Express the lines as a Markdown table with the columns Row and Line, numbering each row and leaving out blank lines. Begin at the line that contains "the text 背負って?" and stop after the line that contains "(x=138, y=42)".

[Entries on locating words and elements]
+ + + + +

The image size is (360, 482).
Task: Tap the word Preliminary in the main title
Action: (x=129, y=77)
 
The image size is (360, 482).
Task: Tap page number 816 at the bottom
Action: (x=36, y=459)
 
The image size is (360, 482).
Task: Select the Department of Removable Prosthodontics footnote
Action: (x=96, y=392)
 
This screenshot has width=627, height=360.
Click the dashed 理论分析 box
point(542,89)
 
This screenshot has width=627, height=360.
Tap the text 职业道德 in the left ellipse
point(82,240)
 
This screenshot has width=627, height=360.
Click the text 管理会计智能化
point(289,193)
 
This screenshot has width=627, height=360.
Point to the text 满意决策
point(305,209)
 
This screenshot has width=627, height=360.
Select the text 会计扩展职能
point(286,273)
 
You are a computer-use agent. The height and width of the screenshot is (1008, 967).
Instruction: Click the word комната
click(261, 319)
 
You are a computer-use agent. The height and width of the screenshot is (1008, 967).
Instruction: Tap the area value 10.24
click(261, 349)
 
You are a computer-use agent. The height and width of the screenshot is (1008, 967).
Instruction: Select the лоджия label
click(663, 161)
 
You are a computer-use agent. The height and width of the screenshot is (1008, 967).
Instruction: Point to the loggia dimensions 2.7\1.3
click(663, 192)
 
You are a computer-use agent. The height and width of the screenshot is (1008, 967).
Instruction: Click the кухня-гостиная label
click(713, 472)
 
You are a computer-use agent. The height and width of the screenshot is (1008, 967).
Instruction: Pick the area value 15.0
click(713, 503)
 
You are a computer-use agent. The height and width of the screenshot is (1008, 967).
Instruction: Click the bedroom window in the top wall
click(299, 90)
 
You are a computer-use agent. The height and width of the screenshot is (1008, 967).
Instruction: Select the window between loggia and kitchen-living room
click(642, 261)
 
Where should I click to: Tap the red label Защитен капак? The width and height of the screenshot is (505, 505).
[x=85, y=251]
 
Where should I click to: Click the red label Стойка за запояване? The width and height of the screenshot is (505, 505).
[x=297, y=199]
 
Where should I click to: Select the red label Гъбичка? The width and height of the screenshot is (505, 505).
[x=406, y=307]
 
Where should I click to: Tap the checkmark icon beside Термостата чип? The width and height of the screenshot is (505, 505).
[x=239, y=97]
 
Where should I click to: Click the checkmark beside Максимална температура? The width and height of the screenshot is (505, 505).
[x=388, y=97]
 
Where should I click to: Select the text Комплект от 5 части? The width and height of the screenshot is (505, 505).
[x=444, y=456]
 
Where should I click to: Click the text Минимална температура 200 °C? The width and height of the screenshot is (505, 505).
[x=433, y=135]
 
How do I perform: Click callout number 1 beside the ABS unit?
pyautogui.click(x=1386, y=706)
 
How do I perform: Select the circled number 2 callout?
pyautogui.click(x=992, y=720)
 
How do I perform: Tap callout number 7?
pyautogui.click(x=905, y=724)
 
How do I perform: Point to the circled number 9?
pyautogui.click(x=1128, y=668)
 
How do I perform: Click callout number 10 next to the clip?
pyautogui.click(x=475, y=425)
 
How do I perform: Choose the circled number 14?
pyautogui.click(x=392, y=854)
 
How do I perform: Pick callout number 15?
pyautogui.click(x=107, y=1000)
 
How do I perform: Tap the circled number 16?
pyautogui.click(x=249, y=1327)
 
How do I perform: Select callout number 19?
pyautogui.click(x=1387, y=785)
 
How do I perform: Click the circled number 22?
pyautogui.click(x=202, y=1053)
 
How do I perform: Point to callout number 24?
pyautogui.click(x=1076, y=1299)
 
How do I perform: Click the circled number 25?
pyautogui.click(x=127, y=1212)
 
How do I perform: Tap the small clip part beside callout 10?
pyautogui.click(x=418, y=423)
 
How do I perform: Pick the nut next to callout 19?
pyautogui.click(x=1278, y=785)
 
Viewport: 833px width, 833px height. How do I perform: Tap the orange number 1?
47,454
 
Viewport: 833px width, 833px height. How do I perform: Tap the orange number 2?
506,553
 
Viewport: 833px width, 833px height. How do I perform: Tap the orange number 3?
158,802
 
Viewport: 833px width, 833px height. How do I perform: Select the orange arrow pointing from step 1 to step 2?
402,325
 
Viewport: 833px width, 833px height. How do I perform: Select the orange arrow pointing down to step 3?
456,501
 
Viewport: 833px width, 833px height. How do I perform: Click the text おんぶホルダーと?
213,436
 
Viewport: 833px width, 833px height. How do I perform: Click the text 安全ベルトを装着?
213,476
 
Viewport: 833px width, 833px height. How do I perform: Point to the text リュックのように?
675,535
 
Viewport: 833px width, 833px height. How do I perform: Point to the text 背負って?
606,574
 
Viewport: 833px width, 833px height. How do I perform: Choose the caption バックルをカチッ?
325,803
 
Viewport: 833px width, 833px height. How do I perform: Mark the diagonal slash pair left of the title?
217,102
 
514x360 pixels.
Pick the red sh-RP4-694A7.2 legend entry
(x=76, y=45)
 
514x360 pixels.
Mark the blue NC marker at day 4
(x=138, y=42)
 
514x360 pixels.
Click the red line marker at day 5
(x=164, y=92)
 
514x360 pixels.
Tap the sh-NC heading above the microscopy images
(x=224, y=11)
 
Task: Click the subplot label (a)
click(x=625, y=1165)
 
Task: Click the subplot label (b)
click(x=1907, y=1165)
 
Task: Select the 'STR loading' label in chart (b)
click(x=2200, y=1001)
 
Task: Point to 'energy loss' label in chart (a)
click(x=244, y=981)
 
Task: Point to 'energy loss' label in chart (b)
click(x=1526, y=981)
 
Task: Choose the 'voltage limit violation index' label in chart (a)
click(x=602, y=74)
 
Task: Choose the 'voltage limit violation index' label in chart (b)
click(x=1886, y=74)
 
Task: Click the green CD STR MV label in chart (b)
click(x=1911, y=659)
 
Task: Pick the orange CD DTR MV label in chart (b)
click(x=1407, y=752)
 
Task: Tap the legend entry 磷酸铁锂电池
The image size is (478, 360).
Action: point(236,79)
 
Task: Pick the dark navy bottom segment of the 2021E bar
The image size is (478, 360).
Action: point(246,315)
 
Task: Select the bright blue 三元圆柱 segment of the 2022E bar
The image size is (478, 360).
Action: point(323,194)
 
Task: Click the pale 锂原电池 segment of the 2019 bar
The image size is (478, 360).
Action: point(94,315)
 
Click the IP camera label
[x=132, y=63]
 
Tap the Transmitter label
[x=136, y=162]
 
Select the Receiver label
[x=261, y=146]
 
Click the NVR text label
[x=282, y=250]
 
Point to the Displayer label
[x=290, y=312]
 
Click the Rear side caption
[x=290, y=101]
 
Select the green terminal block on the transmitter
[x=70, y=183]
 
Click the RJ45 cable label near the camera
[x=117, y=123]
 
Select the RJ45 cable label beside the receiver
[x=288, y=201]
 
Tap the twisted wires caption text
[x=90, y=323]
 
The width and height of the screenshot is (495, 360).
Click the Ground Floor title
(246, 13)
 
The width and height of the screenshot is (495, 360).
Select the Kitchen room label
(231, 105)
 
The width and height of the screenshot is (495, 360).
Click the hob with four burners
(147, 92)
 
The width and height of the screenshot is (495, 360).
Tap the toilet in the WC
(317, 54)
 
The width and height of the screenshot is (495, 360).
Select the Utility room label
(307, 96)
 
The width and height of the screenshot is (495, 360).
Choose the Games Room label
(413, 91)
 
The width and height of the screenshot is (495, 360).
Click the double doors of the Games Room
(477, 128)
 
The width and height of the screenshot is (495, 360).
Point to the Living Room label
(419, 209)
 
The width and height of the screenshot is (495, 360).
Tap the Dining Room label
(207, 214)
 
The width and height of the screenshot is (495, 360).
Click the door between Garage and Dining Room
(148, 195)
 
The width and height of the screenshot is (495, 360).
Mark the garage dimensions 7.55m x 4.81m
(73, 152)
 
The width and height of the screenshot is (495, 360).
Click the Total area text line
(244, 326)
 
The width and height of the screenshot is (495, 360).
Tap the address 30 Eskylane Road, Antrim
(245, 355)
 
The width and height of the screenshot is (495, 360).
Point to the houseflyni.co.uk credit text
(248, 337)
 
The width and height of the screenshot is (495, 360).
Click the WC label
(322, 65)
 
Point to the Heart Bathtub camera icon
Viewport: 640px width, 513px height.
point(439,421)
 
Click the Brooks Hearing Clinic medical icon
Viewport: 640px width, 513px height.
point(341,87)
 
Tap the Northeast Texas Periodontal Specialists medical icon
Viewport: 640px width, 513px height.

+ + + + +

◆ Response:
| Row | Line |
|---|---|
| 1 | Viewport: 833px width, 833px height. How do I perform: Point to the text 背負って? |
| 2 | 606,574 |
| 3 | Viewport: 833px width, 833px height. How do I perform: Choose the caption バックルをカチッ? |
| 4 | 325,803 |
| 5 | Viewport: 833px width, 833px height. How do I perform: Mark the diagonal slash pair left of the title? |
| 6 | 217,102 |
| 7 | 514x360 pixels. |
| 8 | Pick the red sh-RP4-694A7.2 legend entry |
| 9 | (x=76, y=45) |
| 10 | 514x360 pixels. |
| 11 | Mark the blue NC marker at day 4 |
| 12 | (x=138, y=42) |